Expression profiling of TRIM gene family reveals potential diagnostic biomarkers for rifampicin-resistant tuberculosis

Abstract

The epidemic of pulmonary tuberculosis (TB), especially rifampin-resistant tuberculosis (RR-TB) presents a major challenge for TB control today. However, there is a lack of reliable and specific biomarkers for the early diagnosis of RR-TB. We utilized reverse transcription-quantitative polymerase chain reaction (RT-qPCR) to profile the transcript levels of 72 tripartite motif (TRIM) genes from a discovery cohort of 10 drug-sensitive tuberculosis (DS-TB) patients, 10 RR-TB patients, and 10 healthy controls (HCs). A total of 35 differentially expressed genes (DEGs) were screened out, all of which were down-regulated.

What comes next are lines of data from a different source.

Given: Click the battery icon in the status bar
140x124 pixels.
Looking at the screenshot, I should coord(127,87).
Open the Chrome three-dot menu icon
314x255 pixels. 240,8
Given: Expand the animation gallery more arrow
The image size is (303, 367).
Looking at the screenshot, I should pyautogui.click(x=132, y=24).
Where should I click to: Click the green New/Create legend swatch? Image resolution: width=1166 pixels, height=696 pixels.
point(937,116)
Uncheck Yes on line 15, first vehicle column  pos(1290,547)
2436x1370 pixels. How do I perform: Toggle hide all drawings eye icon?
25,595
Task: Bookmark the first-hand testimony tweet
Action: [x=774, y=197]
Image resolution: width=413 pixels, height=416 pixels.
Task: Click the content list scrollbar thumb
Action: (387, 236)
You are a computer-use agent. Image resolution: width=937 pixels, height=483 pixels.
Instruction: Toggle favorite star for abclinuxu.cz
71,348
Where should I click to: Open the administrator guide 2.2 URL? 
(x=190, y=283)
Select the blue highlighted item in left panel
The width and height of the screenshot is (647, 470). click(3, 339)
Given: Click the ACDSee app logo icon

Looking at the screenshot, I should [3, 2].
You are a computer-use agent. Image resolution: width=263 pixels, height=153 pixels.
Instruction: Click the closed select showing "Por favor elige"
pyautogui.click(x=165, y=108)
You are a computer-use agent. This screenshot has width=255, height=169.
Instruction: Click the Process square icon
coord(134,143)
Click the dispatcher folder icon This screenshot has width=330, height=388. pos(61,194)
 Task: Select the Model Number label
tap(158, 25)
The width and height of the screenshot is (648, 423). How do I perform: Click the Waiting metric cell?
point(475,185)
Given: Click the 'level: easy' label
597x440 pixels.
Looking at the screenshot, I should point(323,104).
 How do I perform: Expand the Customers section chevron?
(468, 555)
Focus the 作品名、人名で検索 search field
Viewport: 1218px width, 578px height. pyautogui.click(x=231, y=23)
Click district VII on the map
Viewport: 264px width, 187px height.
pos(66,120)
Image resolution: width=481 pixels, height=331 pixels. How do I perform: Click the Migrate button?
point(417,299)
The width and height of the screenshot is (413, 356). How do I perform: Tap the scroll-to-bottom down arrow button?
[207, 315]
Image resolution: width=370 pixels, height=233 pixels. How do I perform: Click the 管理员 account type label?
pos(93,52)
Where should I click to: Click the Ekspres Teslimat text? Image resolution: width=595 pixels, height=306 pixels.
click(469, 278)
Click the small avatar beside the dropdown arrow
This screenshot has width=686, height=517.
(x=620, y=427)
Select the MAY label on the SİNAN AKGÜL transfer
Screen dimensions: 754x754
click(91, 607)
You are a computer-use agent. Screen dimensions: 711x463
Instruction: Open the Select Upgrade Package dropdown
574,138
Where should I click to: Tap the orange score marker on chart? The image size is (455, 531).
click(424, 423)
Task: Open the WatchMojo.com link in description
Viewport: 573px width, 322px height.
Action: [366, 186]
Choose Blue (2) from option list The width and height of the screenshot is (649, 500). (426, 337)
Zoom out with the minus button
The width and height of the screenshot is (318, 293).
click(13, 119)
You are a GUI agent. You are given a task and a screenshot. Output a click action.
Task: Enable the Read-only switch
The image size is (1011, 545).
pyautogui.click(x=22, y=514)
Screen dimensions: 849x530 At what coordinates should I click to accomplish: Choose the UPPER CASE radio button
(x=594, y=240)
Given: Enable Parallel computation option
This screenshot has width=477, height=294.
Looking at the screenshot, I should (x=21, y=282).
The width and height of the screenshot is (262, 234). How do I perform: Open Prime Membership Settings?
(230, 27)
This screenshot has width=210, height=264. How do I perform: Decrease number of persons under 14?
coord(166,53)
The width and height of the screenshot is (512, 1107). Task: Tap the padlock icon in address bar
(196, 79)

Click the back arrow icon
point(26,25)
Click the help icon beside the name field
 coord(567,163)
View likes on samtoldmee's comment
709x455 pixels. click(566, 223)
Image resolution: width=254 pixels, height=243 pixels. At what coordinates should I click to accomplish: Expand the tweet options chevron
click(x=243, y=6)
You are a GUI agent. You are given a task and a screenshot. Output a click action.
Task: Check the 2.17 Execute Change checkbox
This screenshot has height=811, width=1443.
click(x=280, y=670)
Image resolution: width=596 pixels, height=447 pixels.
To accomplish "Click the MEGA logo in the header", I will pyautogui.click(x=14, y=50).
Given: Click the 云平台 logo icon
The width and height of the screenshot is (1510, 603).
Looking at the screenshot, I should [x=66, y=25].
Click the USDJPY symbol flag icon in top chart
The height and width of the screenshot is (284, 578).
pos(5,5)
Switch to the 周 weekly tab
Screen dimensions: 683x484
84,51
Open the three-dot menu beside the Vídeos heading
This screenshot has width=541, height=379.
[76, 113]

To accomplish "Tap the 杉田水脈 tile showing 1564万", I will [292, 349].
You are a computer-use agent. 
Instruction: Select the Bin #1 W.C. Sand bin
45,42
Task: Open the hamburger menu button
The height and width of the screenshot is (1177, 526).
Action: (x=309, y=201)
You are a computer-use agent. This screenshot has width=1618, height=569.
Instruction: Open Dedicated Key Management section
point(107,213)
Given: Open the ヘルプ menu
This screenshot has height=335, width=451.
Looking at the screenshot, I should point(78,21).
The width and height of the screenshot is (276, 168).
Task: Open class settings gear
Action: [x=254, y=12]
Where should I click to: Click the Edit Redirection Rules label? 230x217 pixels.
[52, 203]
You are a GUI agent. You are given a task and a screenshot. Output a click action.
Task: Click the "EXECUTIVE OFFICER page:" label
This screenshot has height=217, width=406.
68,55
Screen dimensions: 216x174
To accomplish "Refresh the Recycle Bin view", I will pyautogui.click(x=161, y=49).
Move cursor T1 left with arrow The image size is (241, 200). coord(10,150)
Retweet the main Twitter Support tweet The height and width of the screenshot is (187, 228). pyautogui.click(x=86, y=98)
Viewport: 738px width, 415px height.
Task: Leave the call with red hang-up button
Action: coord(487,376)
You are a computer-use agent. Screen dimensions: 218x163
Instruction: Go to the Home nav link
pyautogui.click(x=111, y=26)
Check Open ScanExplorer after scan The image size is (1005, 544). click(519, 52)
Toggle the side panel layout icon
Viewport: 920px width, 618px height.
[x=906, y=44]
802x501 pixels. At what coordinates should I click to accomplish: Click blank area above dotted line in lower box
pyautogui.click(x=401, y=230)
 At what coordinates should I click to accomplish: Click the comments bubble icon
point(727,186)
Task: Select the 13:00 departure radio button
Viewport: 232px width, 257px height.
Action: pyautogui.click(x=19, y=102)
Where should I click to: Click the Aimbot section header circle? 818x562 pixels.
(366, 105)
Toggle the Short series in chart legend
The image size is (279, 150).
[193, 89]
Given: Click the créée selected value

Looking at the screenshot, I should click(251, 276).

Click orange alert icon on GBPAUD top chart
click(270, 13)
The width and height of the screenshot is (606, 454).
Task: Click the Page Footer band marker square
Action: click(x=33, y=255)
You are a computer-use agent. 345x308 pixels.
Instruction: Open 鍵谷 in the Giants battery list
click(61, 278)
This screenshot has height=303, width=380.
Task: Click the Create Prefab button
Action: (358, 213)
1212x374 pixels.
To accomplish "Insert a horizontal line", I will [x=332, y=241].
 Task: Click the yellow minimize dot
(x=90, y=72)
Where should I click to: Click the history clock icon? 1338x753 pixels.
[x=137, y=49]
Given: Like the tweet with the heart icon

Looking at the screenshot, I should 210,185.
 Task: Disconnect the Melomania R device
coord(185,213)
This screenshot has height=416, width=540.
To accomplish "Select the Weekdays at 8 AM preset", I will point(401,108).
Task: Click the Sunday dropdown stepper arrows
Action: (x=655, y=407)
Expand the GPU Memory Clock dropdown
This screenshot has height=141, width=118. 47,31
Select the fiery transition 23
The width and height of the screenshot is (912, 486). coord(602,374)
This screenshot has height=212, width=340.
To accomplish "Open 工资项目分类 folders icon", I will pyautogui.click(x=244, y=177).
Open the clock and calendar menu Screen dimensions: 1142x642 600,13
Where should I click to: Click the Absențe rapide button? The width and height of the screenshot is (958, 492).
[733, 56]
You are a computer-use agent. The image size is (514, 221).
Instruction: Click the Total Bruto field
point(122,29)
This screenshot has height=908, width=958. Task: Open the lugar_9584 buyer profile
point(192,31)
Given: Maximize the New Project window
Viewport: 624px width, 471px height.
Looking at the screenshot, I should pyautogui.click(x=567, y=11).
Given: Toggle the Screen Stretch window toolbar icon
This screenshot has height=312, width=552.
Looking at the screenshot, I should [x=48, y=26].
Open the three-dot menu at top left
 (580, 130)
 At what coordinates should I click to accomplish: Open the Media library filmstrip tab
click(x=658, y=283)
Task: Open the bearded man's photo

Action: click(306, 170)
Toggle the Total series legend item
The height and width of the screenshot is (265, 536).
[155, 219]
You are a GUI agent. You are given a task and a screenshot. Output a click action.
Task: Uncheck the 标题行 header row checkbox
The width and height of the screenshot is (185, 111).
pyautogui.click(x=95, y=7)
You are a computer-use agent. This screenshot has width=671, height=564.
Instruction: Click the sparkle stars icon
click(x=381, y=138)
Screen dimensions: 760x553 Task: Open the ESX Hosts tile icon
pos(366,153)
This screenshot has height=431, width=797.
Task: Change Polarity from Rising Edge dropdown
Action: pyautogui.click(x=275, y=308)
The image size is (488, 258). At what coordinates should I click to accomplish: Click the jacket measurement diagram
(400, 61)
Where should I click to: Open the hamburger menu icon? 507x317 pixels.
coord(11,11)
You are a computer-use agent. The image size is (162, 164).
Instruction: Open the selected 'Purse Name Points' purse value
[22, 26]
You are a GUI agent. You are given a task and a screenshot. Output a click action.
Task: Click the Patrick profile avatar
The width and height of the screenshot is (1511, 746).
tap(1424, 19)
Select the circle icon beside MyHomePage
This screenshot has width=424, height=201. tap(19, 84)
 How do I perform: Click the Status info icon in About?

The bio functions and pathways of these DEGs were enriched in protein ubiquitination, regulation of the viral process, Interferon signaling, and innate immune response, etc. A protein-protein interaction network (PPI) was constructed and analyzed using STRING and Cytoscape. Twelve TRIM genes were identified as hub genes, and seven (TRIM1, 9, 21, 32, 33, 56, 66) of them were verified by RT-qPCR in a validation cohort of 95 subjects. Moreover, we established the RR-TB decision tree models based on the 7 biomarkers. The receiver operating characteristic (ROC) analyses showed that the models exhibited the areas under the curve (AUC) values of 0.878 and 0.868 in discriminating RR-TB from HCs and DS-TB, respectively. Our study proposes potential biomarkers for RR-TB diagnosis, and also provides a new experimental basis to understand the pathogenesis of RR-TB.